**Work to complete:** For the entries that follow, retype exactly the lines from the one containing "Instruction: Click the" to the one containing "Given: Expand the iCenter folder", inclusive, and only those. Images stay out of the copy.

[Stored data entries]
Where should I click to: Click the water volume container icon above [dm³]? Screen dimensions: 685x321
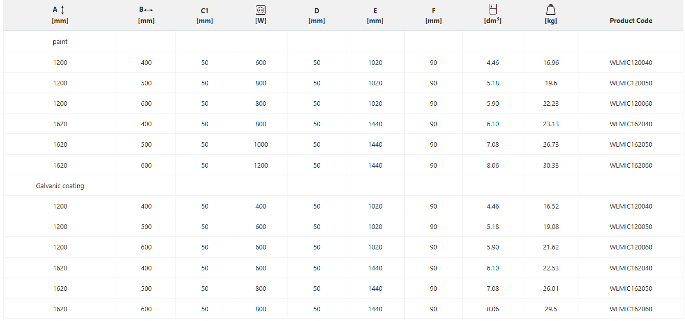(493, 9)
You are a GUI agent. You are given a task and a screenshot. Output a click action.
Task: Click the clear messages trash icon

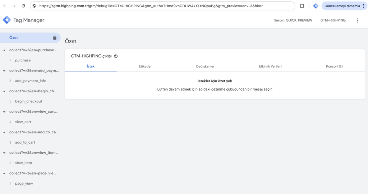point(55,38)
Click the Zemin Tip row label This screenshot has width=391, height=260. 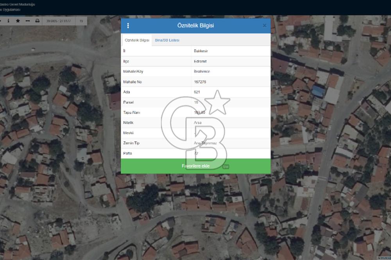131,143
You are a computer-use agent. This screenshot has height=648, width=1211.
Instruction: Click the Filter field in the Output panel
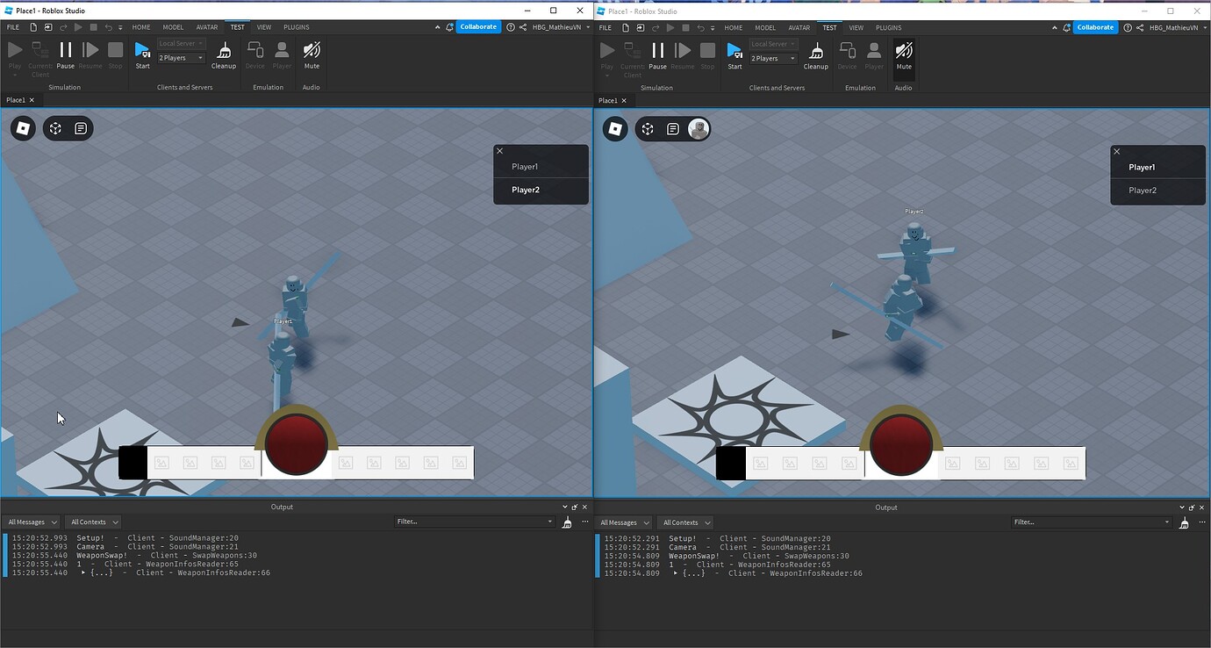pyautogui.click(x=474, y=522)
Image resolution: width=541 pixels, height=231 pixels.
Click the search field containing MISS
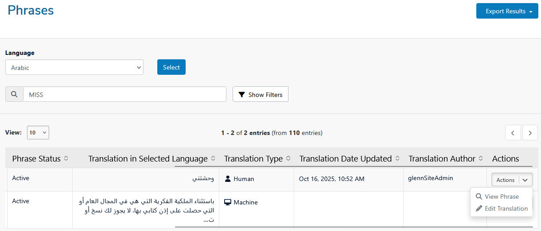point(125,94)
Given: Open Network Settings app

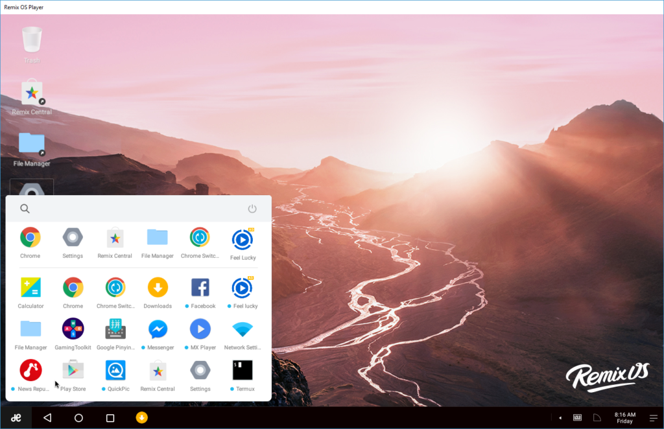Looking at the screenshot, I should click(x=243, y=329).
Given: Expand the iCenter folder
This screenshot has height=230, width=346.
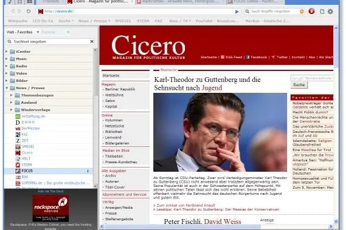Looking at the screenshot, I should pyautogui.click(x=7, y=52).
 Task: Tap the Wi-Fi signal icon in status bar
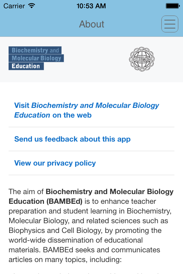[32, 6]
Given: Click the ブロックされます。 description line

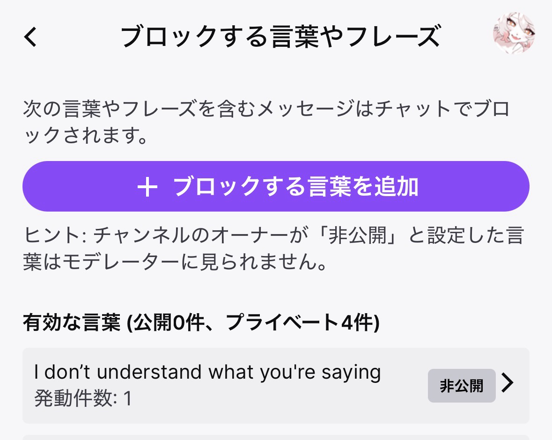Looking at the screenshot, I should (85, 136).
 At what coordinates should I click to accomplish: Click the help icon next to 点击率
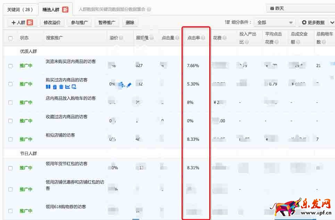(x=203, y=38)
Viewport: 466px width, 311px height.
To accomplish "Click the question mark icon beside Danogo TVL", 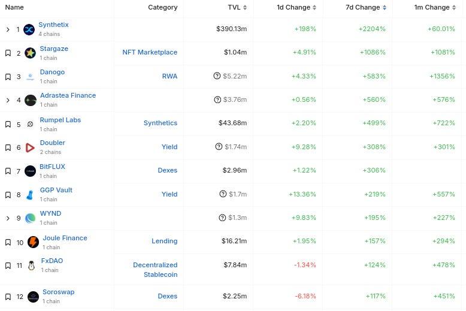I will [x=217, y=76].
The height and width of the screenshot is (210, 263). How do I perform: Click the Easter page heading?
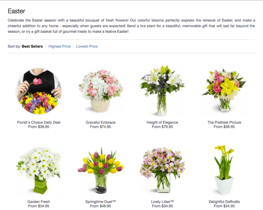(16, 11)
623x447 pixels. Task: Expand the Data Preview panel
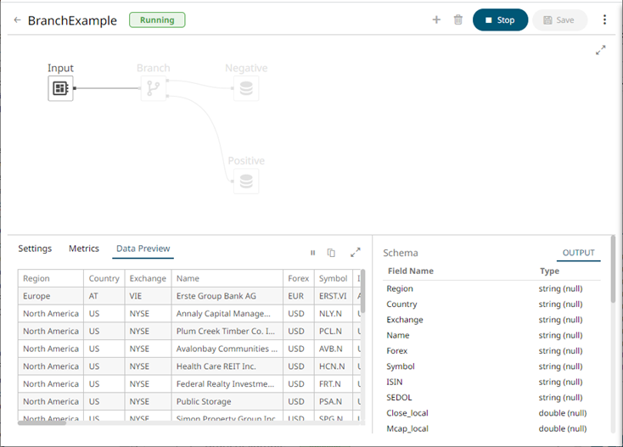tap(356, 252)
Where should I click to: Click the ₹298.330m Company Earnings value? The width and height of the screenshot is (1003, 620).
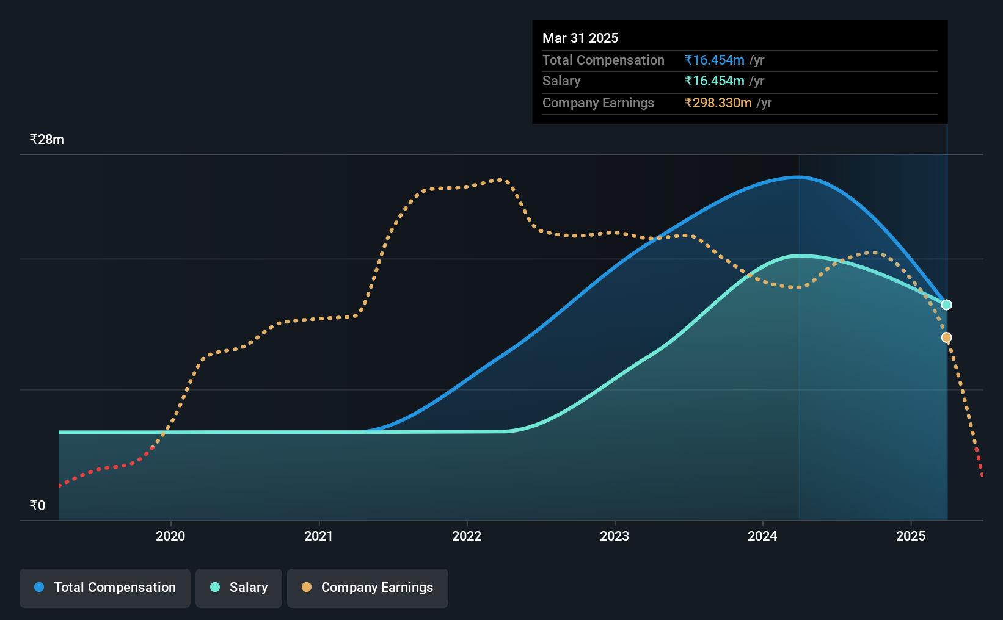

**Result of the task:**
Instruction: Click the Filter field in the Output panel
pyautogui.click(x=474, y=522)
Image resolution: width=541 pixels, height=231 pixels.
Click the search field containing MISS
point(125,94)
Given: Open Network Settings app

Looking at the screenshot, I should click(x=243, y=329).
Given: Expand the iCenter folder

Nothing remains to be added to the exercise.